Exercise: Your answer should consist only of the lines below from the one with "Lệ buồn – C54 (166, 1084)" through the one with "[button] (269, 128)", copied exactly.

Dataset entries:
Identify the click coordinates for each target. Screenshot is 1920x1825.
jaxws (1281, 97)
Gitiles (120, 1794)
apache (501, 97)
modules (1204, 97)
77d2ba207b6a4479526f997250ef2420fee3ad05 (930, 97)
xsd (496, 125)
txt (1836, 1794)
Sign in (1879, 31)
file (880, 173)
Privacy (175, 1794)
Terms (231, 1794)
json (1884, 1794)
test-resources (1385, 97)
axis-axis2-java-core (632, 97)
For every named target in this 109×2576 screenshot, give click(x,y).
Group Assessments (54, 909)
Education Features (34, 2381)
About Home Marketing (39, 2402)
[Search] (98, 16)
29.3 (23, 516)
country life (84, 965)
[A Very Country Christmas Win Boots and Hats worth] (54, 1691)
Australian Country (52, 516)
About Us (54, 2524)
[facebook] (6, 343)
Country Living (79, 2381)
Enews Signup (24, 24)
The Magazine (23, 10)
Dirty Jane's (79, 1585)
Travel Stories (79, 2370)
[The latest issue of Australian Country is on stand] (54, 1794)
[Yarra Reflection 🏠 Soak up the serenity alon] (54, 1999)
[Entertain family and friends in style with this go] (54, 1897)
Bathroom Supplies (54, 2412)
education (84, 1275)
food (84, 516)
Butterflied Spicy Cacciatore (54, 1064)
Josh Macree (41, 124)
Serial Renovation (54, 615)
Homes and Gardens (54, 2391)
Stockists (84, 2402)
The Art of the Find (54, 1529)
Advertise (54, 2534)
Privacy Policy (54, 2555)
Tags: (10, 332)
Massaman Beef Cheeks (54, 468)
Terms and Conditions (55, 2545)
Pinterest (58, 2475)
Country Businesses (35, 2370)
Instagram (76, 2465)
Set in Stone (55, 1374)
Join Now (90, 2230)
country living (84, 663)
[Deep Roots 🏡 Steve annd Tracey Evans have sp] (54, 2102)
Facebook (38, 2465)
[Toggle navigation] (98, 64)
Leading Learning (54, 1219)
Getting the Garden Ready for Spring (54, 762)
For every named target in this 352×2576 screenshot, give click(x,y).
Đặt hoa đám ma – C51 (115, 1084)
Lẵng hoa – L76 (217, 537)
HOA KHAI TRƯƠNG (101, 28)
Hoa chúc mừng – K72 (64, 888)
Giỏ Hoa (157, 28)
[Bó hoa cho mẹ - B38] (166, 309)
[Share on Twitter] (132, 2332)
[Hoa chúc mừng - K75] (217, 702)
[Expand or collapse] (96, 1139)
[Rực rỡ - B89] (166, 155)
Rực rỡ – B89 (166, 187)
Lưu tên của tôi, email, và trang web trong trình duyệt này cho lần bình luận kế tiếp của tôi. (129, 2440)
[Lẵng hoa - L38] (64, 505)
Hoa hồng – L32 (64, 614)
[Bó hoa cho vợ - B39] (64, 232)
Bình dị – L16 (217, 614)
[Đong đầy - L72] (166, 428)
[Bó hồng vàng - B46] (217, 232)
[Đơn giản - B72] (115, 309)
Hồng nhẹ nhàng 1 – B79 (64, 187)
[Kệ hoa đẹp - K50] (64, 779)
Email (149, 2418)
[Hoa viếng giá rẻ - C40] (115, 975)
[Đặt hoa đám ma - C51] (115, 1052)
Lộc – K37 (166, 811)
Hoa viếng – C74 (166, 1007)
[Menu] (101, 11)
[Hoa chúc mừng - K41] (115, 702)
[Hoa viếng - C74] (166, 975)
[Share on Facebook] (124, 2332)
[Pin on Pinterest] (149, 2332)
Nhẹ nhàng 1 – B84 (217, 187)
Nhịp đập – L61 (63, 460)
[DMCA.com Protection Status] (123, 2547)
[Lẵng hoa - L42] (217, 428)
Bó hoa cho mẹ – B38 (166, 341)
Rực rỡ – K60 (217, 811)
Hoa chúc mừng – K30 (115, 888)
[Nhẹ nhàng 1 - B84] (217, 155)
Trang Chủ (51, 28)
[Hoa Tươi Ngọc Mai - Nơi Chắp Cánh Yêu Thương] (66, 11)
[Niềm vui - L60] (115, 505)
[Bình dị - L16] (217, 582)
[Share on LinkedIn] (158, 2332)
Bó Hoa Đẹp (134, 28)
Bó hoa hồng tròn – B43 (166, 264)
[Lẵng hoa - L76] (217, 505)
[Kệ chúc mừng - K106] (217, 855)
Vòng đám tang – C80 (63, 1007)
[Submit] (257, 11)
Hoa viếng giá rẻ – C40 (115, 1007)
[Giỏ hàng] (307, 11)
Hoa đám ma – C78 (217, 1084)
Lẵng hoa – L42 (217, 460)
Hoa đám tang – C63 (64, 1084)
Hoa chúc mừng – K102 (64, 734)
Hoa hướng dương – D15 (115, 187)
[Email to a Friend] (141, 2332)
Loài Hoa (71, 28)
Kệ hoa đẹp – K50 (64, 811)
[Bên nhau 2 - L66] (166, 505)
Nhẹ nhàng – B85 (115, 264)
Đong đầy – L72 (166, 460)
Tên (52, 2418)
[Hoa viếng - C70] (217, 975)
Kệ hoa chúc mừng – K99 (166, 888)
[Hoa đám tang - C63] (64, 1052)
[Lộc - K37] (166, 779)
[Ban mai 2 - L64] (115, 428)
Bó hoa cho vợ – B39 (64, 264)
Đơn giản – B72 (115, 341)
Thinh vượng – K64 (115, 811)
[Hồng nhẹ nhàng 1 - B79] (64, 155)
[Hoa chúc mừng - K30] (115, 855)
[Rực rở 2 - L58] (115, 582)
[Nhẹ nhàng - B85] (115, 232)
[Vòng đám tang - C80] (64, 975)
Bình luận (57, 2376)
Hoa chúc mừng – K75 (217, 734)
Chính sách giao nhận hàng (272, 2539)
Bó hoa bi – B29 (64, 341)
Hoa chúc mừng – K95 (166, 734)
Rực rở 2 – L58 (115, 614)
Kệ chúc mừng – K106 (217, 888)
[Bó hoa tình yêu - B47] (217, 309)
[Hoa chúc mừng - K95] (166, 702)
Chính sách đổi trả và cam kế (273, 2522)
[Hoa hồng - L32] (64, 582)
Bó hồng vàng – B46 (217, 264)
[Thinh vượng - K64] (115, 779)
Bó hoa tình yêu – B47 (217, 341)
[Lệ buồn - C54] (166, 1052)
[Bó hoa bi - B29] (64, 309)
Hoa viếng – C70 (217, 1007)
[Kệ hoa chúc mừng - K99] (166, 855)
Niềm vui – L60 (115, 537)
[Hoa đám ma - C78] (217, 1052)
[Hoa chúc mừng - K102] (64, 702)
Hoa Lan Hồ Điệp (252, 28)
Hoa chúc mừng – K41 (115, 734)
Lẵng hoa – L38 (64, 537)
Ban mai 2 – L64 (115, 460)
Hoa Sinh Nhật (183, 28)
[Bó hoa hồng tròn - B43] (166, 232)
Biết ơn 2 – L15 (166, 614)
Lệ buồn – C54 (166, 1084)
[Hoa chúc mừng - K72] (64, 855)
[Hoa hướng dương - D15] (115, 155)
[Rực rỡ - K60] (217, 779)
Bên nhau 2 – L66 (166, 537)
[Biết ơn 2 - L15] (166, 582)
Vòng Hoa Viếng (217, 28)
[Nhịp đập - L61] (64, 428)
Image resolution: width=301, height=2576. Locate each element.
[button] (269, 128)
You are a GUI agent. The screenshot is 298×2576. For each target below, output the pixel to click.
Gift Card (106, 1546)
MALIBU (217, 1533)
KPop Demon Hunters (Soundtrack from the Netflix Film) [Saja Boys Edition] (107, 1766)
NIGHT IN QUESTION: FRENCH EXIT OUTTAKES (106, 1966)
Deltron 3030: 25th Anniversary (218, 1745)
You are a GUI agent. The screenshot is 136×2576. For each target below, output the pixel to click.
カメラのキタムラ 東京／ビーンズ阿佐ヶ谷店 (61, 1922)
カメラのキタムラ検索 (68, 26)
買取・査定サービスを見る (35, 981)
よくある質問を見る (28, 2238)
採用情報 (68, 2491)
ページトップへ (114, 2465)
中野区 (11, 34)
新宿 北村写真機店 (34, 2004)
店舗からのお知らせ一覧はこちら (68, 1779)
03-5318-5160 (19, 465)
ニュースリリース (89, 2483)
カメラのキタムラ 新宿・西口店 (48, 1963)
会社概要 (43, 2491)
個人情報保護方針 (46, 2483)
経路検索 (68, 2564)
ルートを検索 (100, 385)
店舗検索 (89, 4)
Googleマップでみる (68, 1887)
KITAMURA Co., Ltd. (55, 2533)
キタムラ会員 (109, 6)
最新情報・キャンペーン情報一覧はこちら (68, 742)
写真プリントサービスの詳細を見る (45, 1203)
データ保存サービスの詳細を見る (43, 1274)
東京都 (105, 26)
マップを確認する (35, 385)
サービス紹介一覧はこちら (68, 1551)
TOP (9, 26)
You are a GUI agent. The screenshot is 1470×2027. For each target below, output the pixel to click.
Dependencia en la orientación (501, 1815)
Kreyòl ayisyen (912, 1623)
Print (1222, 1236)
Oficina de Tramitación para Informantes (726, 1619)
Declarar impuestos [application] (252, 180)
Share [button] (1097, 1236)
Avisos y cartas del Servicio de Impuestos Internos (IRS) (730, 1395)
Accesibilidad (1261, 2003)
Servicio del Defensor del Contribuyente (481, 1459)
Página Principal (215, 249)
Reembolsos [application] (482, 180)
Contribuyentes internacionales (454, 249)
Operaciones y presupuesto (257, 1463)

Result:
Lệ buồn – C54 (166, 1084)
[Hoa chúc mừng - K72] (64, 855)
[Hoa hướng dương - D15] (115, 155)
[Rực rỡ - K60] (217, 779)
Bên nhau 2 – L66 (166, 537)
[Biết ơn 2 - L15] (166, 582)
Vòng Hoa Viếng (217, 28)
[Nhịp đập - L61] (64, 428)
Image resolution: width=301, height=2576. Locate each element.
[button] (269, 128)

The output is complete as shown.